**依据信息**.
A. 关于垂直校园的文字提到一种策略，鼓励人们认识并联系某些对象。请列出这些对象。
B. 根据关于垂直校园的文字回答下列问题：
(i) 谁担任RIBA评审团主席？
(ii) Shelley McNamara 和 Yvonne Farrell 花了多少年设计出对人、景观和自然的反应？
(iii) 一层除了更大的教室和实验室，还有什么？
C. 从关于垂直校园的文字最后一句之后续写下去。

**原文**.
=-=-=-=-=

一层是更大的教室和实验室,以及一个公共广场,欢迎与更广阔的城市之间的联系;而往上,你会经过更小的室内空间、景观露台、隐蔽的空隙、遮荫的走道和楼梯,学生们悬在空间之上,但仍在与下面繁忙的城市交谈。
这一策略鼓励了人们对海洋、远处的安第斯山脉和广阔当代城市的认识和联系。这种三维编织也鼓励学生参与平行学科,因为他们能够观察各种实验室的展示和使用,从一个领域跨到另一个。
当学生们在垂直校园的各种交通系统中移动时,他们可以在开放的空气中相互交流,在阳光充足的空间中感受宜人的海滨海风。多层次、气候和社会互动形成了一种铰接式的山脉——“垂直校园”。随着时间的推移,各种层次的景观交织在一起,绿色植物和野生动物的结合也将丰富这个新的学者群体的生活。
这是典型的 Grafton Architects 的方法:尊重地区的独特性,但也强调其存在。她们相信,建筑的责任是“强化差异,表达一个地方的特性”,而不是让它符合一些全球化的理念,即伟大的建筑应该是什么样的。“这座建筑让你觉得你是在利马,而不是在世界其他任何地方。”
由理查德·罗杰斯担任主席的RIBA评审团称它为“现代的马丘比丘”——有点夸张,但不可否认的是,这座位于秘鲁南部印加山顶城市的景观露台、悬挑和隐蔽空间令人叹为观止。
明星建筑师的时代快结束了吗?
Shelley McNamara 和 Yvonne Farrell 花了40年的时间设计出对人、景观和自然的深思熟虑的、法医般的反应。他们的方法为他们赢得了全球认可。
有建筑媒体曾提及一种观点:“标志性建筑的时代——由国际超级巨星们建造的华丽建筑落入他们知之甚少的地方——可能即将结束。”

=-=-=-=-=

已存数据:

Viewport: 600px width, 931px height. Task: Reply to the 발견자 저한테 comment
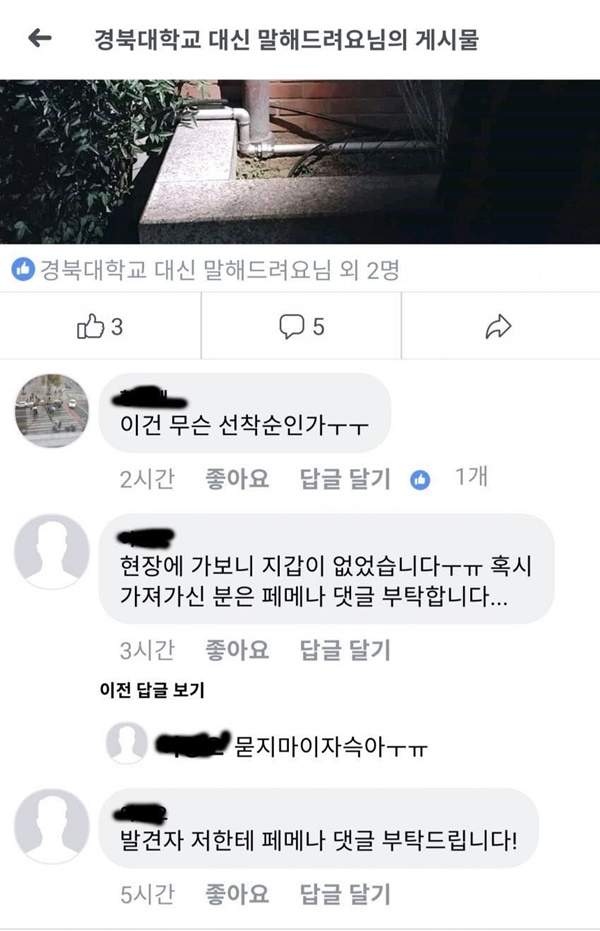coord(345,894)
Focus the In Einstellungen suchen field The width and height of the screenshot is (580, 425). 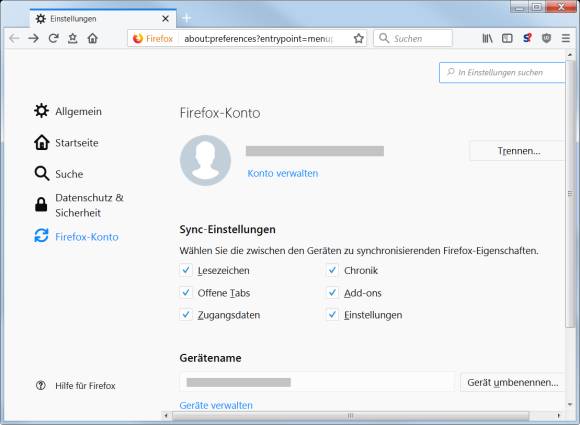point(502,72)
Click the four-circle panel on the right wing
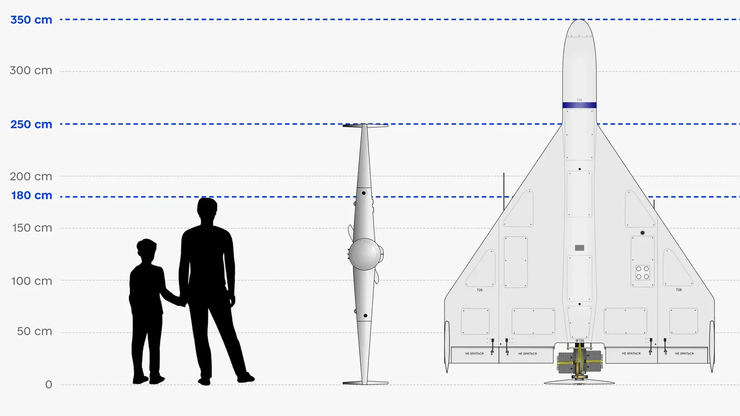This screenshot has height=416, width=740. tap(643, 271)
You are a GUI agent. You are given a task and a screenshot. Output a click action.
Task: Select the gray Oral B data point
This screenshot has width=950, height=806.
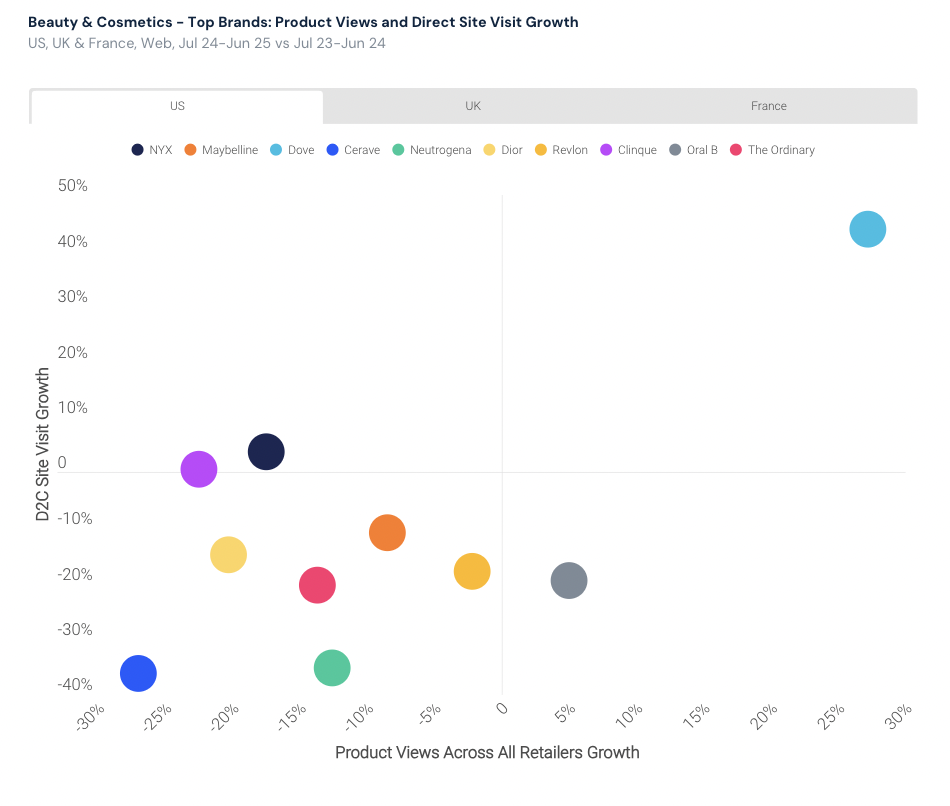coord(568,580)
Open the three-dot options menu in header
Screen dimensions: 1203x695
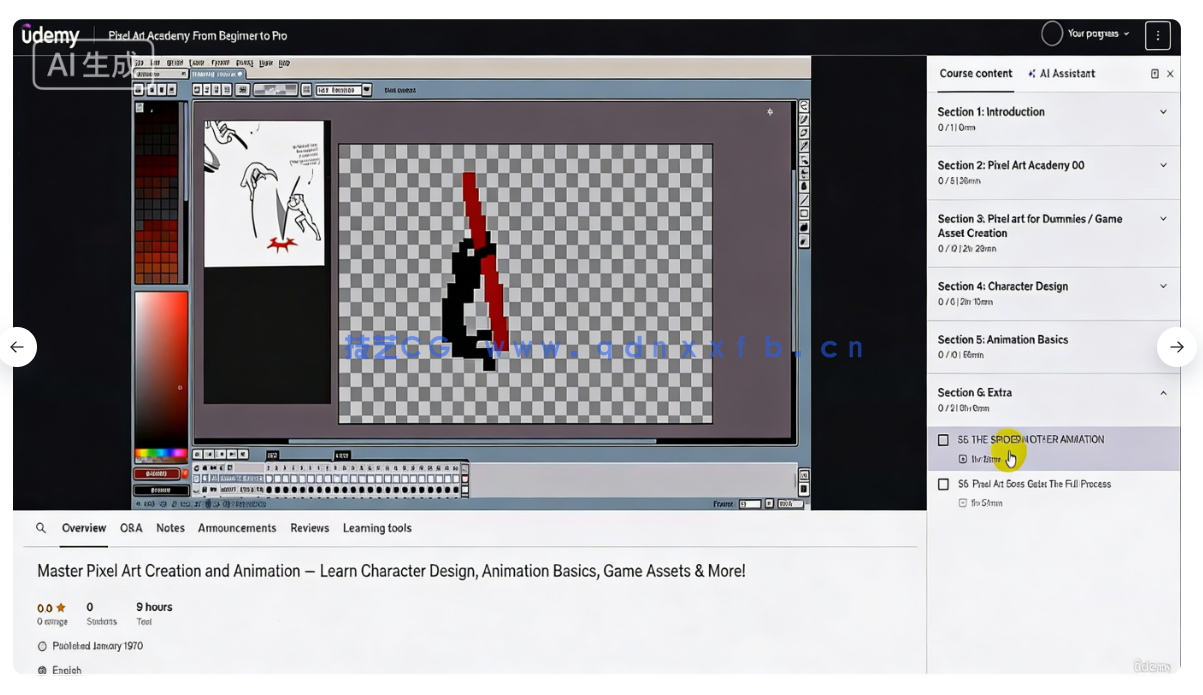coord(1157,35)
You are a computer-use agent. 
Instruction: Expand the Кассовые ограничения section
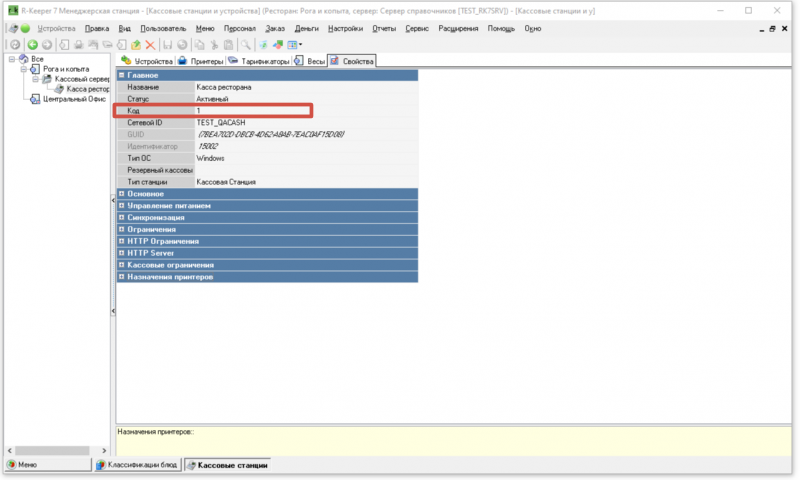coord(122,265)
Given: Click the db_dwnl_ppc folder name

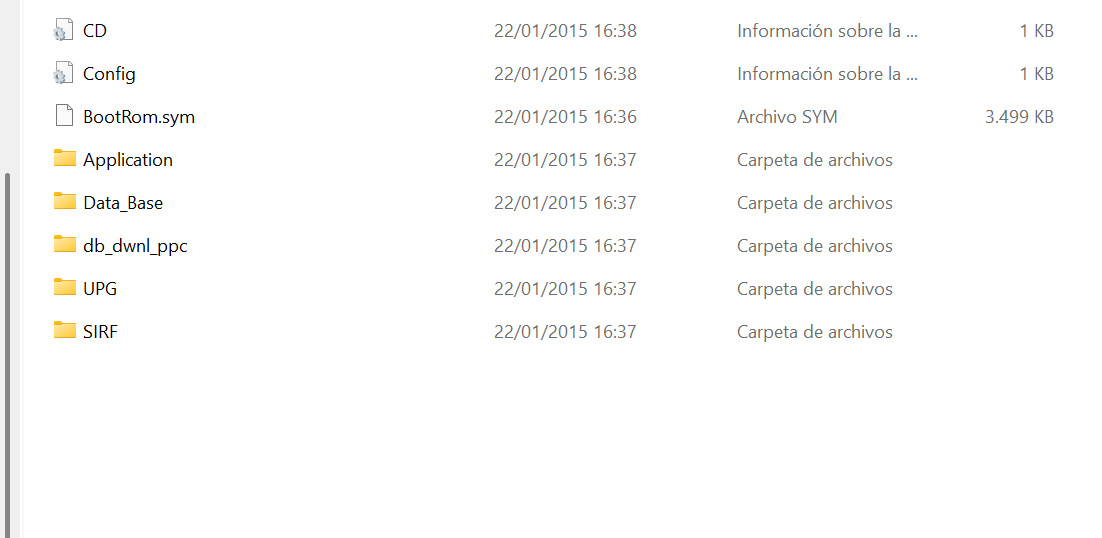Looking at the screenshot, I should pyautogui.click(x=135, y=247).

=-=-=-=-=

**依次作答**.
A. 海洋；远处的安第斯山脉；广阔当代城市

B.
(i) 理查德·罗杰斯
(ii) 40年
(iii) 一个公共广场

C.
▲ 卢兹大学经济学院/Grafton Architects Grafton Architects
▲ 冬至艺术中心/Grafton Architects Grafton Architects
Grafton Architects 以严谨的研究和对当地情况的关注而出名,在一次采访中,对于这一观点,她们很高兴,“为什么要把一罐豆子带到一个可以享用美味手工餐的地方呢?问题不在于建筑师对当地问题不敏感,而在于经济力量优先考虑某些类型的开发。有很多建筑师致力于打造触感强、人性化的建筑,但商业价值总是最为响亮。”
▲ 博科尼大学设计模型 Grafton Architects
▲ 博科尼大学设计模型 Grafton Architects
“如果事情有所改变,当地建筑师有机会进行大的项目设计,而不仅仅是在小巷里,那将是一件很美好的事情。如果一个地方的建筑文化充满活力,而商业文化却对此不感兴趣,那就太可悲了。比如,在利马,在一个可以愉快地在户外活动的气候下,仍然有许多玻璃幕墙的摩天大楼。”
建筑是要改良地球
在她们的职业生涯中,她们策划了一些展览,并在一些世界顶级大学任教,她们把项目视为一个研究的机会,以进一步思考。建筑师如勒·柯布西耶、路易斯·康和爱德华多·德莫拉的影响在她们的作品中随处可见,从早期的住宅项目到2006年竣工的米斯特郡索斯提斯艺术中心的室内“景观”。
他们的论点是,今天城市发展的规模,和自然世界的迅速消失,意味着建筑干预应该被认为是地理形式而不是单个的、离散的对象,所以建筑师有责任考虑他们的工作将如何影响环境和自然资源。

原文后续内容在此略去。